Par ailleurs il faut évaluer la faisabilité de ces mesures, c’est-à-dire la disponibilité des technologies et d’autres ressources à l’échelle nécessaire. Un volontarisme benêt veut faire croire qu’il suffit de vouloir. On est loin du compte car, même merveilleuses sur le papier, les solutions mises en avant sont loin d’être au point. Il est par exemple proposé de séquestrer définitivement des masses de CO2 dans les tréfonds de la Terre, mais rien ne prouve que ce soit possible à l’échelle nécessaire. C’est un énorme défi que de nous sevrer du 85% de notre approvisionnement énergétique actuellement assuré par des carburants d’origine fossile – charbon, pétrole et gaz. Il y faudra un temps indéterminé mais très long car la fameuse innovation ne se commande pas par décret et ne se met pas en place en un claquement de doigts, n’en déplaise à l’impatience juvénile. L’ironie est aussi que ces méchants fossiles sont indispensables pour rendre possible la découverte, le développement et la construction de ces solutions alternatives.

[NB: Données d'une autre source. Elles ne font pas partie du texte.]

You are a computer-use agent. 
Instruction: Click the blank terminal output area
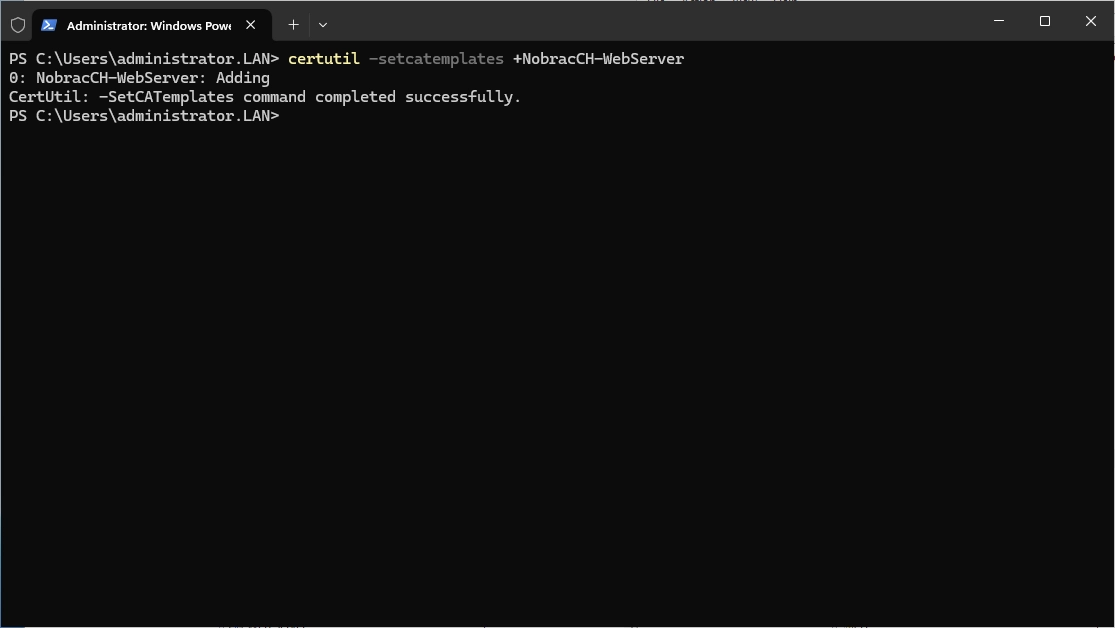coord(558,370)
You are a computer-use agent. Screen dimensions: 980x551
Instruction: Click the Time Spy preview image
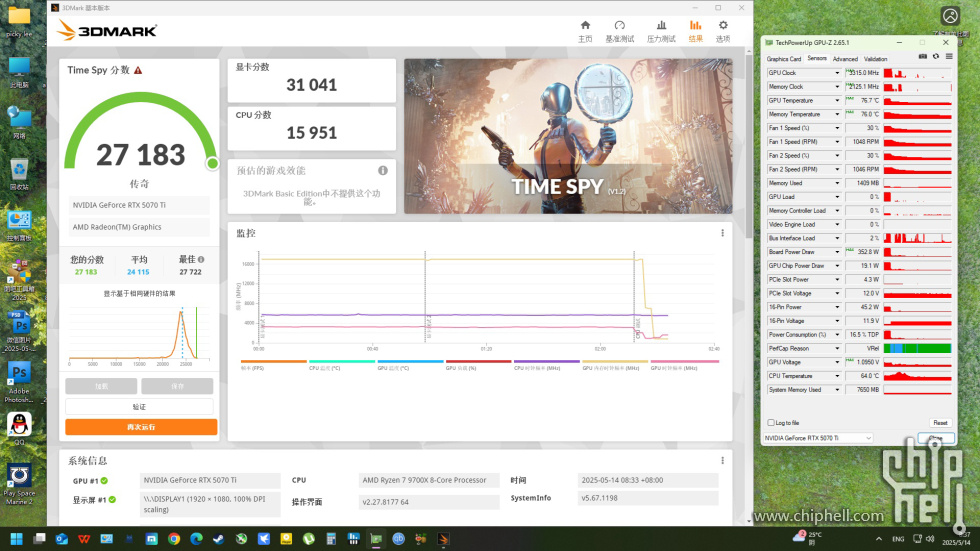pos(568,135)
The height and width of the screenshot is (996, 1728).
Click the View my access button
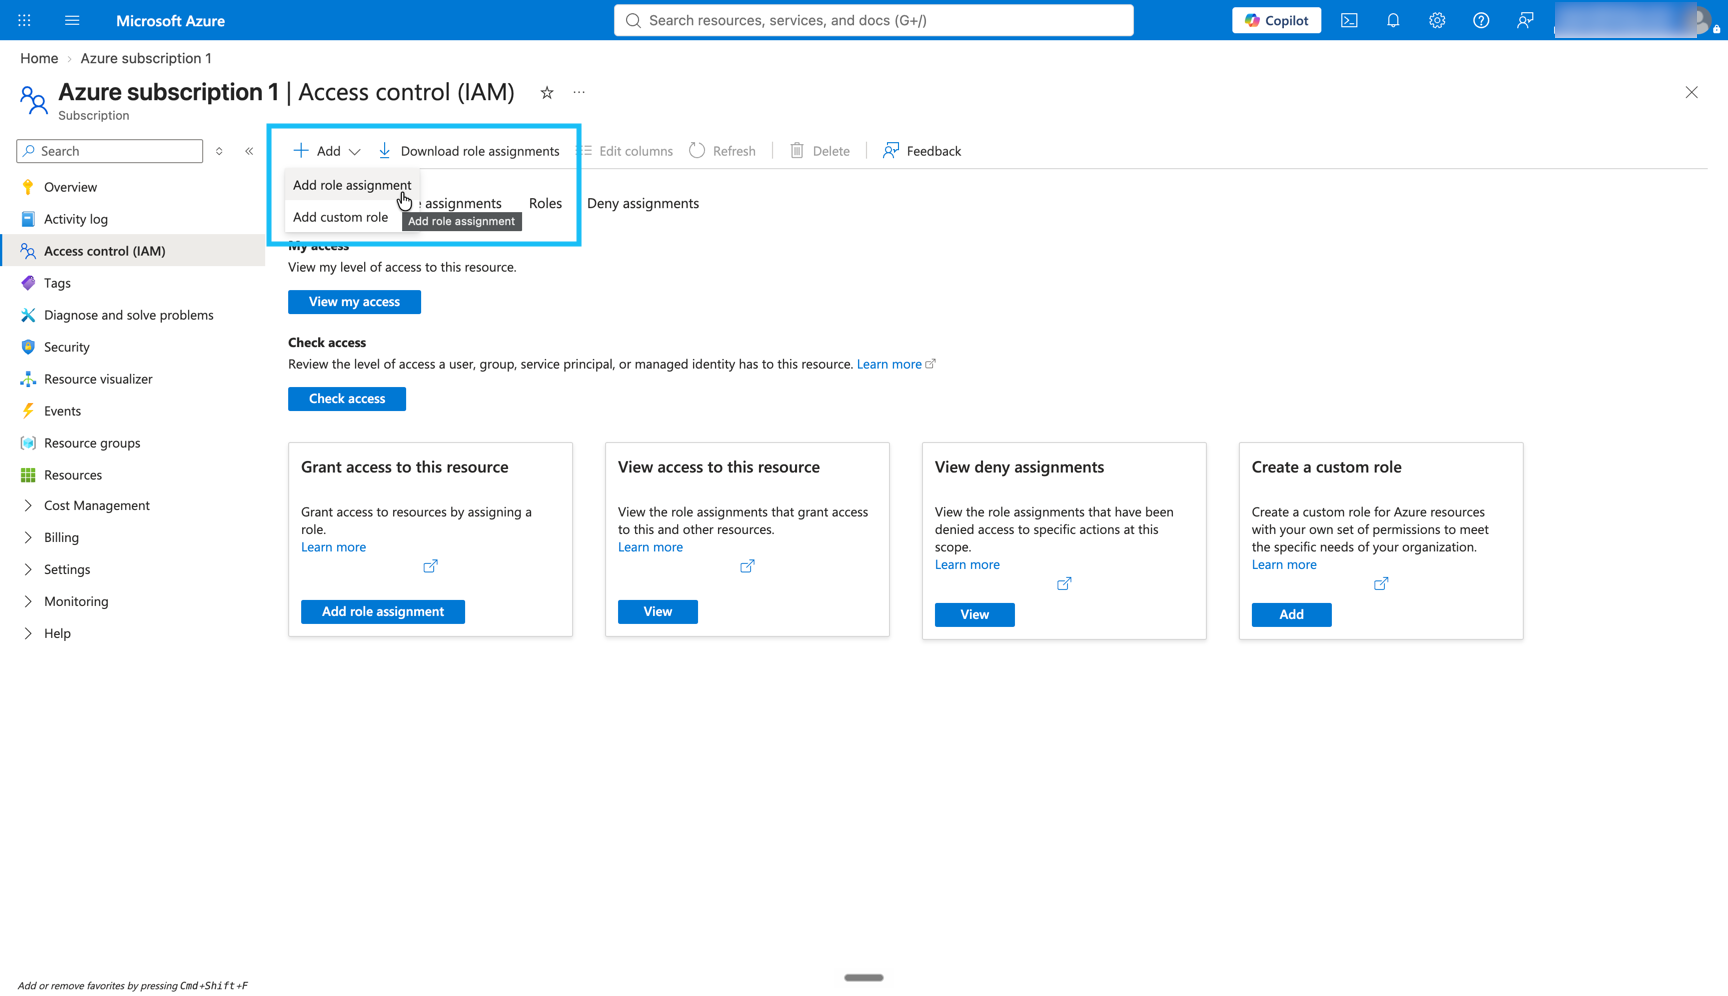354,301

Se pose aussi la question de l’efficacité, c’est-à-dire l’aptitude de ces mesures à ne pas dépasser une limite de température globale. Au vu des incertitudes laissées par une interprétation scientifique(sic) dévoyée vers les exagérations, il est fort probable que ces montagnes accoucheront de souris à un prix d’ores et déjà insoutenable.

POLITIQUE POLITICIENNE

La politique s’est emparée de ce drame qui va tourner en tragédie et qui semble maintenant incontournable. Un business du climat est né avec son département de R&D, son marketing, ses finances, une absence de service après-vente, ses consultants et délivreurs de certificats, et surtout un excellent lobby, jeunes et sénile prix Nobel compris. Les États sont tout contents d’y trouver des nouvelles sources de perception et des occasions de redistributions bien ciblées. Réélection oblige. Mis à part de sages vieux croûtons il faut donc noter que tout le monde a intérêt que ce business florisse, quel que soit son impact sur le climat. Un de ses segments politiques est aussi instrumentalisé par l’écologisme profond, dont le but est d’éliminer tout impact de l’action humaine sur la nature, ce qui rend inacceptable d’envisager des mesures d’adaptation. Décréter l’état d’urgence permettra aussi de déguiller une civilisation occidentale et capitaliste qui soi‑disant le mériterait, de promouvoir une gouvernance mondiale, d’instaurer des lois d’exception et d’assurer que la pensée soit propre-en-ordre ; gare aux dissidents dont la mise à l’asile assurera le silence.

En attendant, les vraies et criantes priorités de développement, de réduction de la pauvreté et d’amélioration de la santé devront se satisfaire des piquaillons qui leur seront laissés. La prétendue justice climatique s’administre à ce prix-là.